File photo: AP

Johannesburg - The rand posted its biggest gain in a month, paring a fourth consecutive weekly decline, as investors bet the currency’s drop to a four-year low was overdone and as the euro rose to an 11-month high.

The rand strengthened as much as 0.8 percent to R8.9883 a dollar, and was bid at R8.9594 at 5pm in Johannesburg, 9.51c firmer than on Thursday. It weakened 1.4 percent last week. Yields on benchmark 10.5 percent bonds due December 2026 declined 3 basis points to 7.36 percent, after climbing 15 basis points over the four previous sessions.

The rand has slumped almost 6 percent this year, the worst performer of 25 emerging market currencies, as accelerating inflation added to concern about slowing growth amid labour protests and civil unrest.

Technical indicators suggest the decline has gone too far, according to Ion de Vleeschauwer, the chief dealer at Bidvest Bank.

“The rand is a bit oversold,” he said on Friday. It was also benefiting from the euro’s gains against the dollar. “You can expect a bit of a correction.”

The euro gained for a second day, advancing 0.3 percent to e1.3410 against the dollar, the strongest since February 29.

The rand often moves in tandem with the euro, with a statistical correlation of 0.6 over the past year. A value of 1 would mean they moved in lock step.

The rand’s relative strength index against the dollar was at 25.5 on Thursday, below the 30 level that signals the currency is oversold.

### Problem set
1. Render this sentence from the rand report into French: "The rand often moves in tandem with the euro, with a statistical correlation of 0.6 over the past year."
2. Resume the rand report after its final sentence, keeping its tone and subject.
The data after this point come from a separate source and are not part of the rand report.

### Information shown
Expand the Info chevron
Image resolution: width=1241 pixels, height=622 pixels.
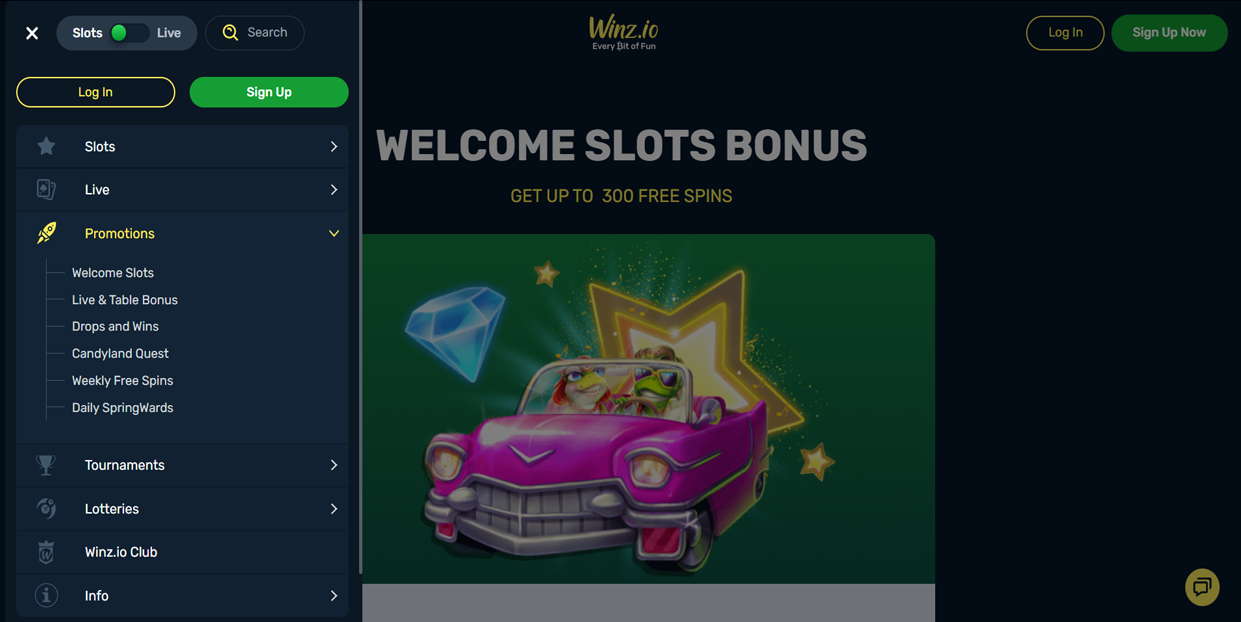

### Responses by task
1. Le rand évolue souvent de concert avec l'euro, avec une corrélation statistique de 0,6 au cours de l'année écoulée.

2.
A stochastic oscillator for the rand versus the dollar was also below the 30 threshold that signals the currency may have depreciated too quickly and is poised for a rebound. The measure, which tracks the price of a security relative to its highs and lows during a particular period, has been below 30 since January 15.

The rand might resume its fall in coming weeks as outflows from the nation’s bond market weigh on the currency, John Cairns, a currency strategist at Rand Merchant Bank, said. Foreign investors sold a net R420 million of local bonds on Thursday, bringing net outflows in the past two weeks to R2.9bn, according to JSE data.

South Africa needs foreign investment inflows of about R17bn a month to finance its current account deficit, according to Rand Merchant Bank, which registered 6.4 percent of gross domestic product in the third quarter.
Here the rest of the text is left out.